Artiste-professeur invité

2023

Guy Cassiers

Born in 1960 in Merksem (Belgium)

Guy Cassiers (1960) initially studied graphic art at the Academy of Fine Arts in Antwerp. Though his interest turned to theater during that period, his training as a visual artist has always played a crucial role in his development as a theater maker. Cassiers continues to view the theater as an outsider and it is from that position that he created an artistic idiom that is all his own. In terms of the content of his work, this outsider position translates as a preference for solitary, isolated and often asocial figures. In terms of form, it translates as a preference for literary texts (as opposed to dramatic texts) and the use of visual technology. He adapted and staged novels by well known authors such as Marcel Proust, Robert Musil, Virginia Woolf, Joseph Conrad, Lev Tolstoj, Yusunari Kawabata and Marguerite Duras.

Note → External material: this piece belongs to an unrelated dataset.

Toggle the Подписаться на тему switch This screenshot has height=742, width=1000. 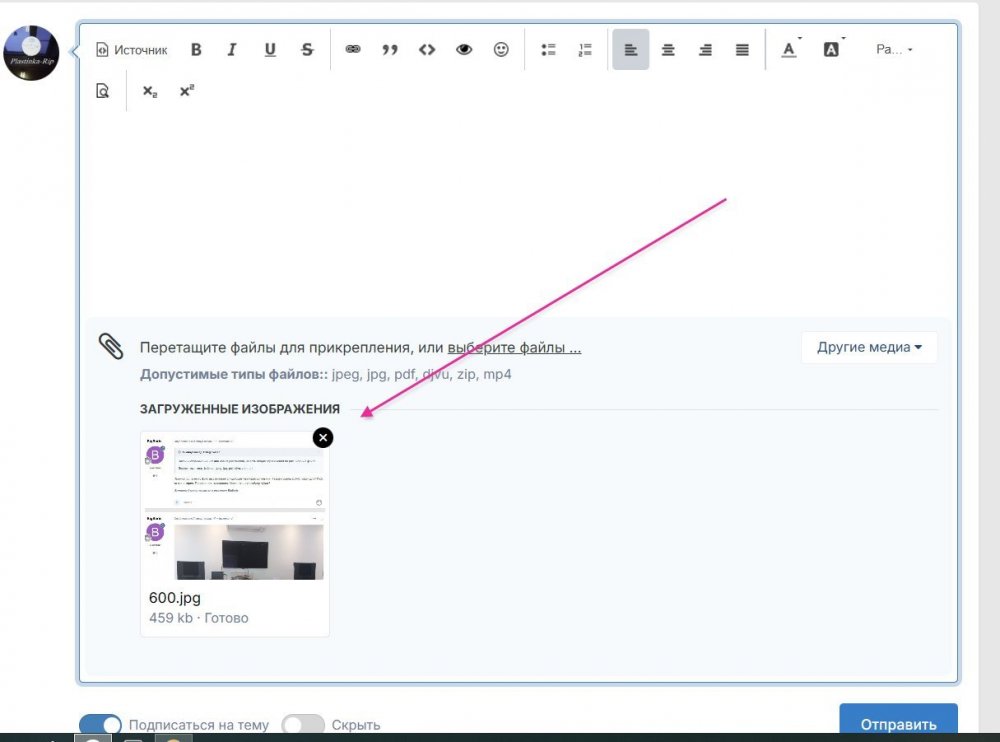100,725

He was the artistic director of OHS, a youth theater in Ghent (1987-1992), of the Ro Theater in Rotterdam (1999-2006) and of Toneelhuis in Antwerpen (2006-2022). During this last period his growing interest in European history and in political themes like migration and terrorism resulted in such noted productions as Mephisto forever (Klaus Mann / Tom Lanoye), The Kindly Ones (Jonathan Littell), Borderline (Elfride Jelinek) Monsieur Linh and His Child (Philippe Claudel) and Les Démons (Dostojewski). Theater critic Pol Arias described Mephisto forever as the highlight of 2006: "Director Guy Cassiers does a magnificent job portraying that complex piece. Using discreet cameras, he lays emphasis, enlarges faces and portrays the fear, desperation or simply the vanity. The extremely subtle set refers to the Bourla theater itself, the lighting plays an important role as does the ingenious soundtrack. Equal praise goes to the actors who are all equally good. Together they stage a political play, one that is looking not to instruct but to question and they do that through their own world, that of the theater."

Guy Cassiers likes working in other languages. He recreated Monsieur Linh and His Child in an English, Spanish and Catalonian version. His distinctive, extremely visual theatrical idiom has made him one of the most highly regarded theater makers in Europe. Together with his actors, he creates a sensory universe in which music plays an increasingly important role. This has led to his interest in opera. He staged work The Ring des Nibelungen (Wagner), The Indian Queen (Purcell), Xerse (Cavalli) and modern operas by Kris Defoort, Rob Zuidam and Luca Francesconi.

Guy Cassiers won the Thersites Prize of the Flemish critics for his oeuvre as a whole (1997), the Amsterdam Prize for the Arts and the Werk-preis Spielzeiteuropa awarded by the Berliner Festspiele for his Proust cycle (2004), the Euro-pean Theatre Prize for New Theatrical Realities (2009) and, together with Ivo Van Hove, an honorary doctorate for services to society awarded by the University of Antwerp. In May 2017, Guy Cassiers received the insignia of Officer of the Order of Arts and Letters from the French Minister of Culture.

For Le Fresnoy Guy Cassiers wants to work on an installation that will visualize the ambiguity of the Overture of Mozart's Don Giovanni. The Overture to Don Giovanni is solemn and fore-boding: it is the music that underscores the Commandant's death; the music will reappear in the finale of the opera when the Comman-dant, now a stone Statue, arrives to dine with Don Giovanni. Musically, an andante emerges from the key of D minor, and then develops into a brilliant allegro in D major. The Overture music establishes the opera's subtle balance between comedy and tragedy, and also suggests that justice is in pursuit of Don Giovanni, the mercurial seducer. In an installation Guy Cassiers will try to translate this musical tension between comedy and tragedy, between vital lightness and coming doom in a visual and dynamic installation.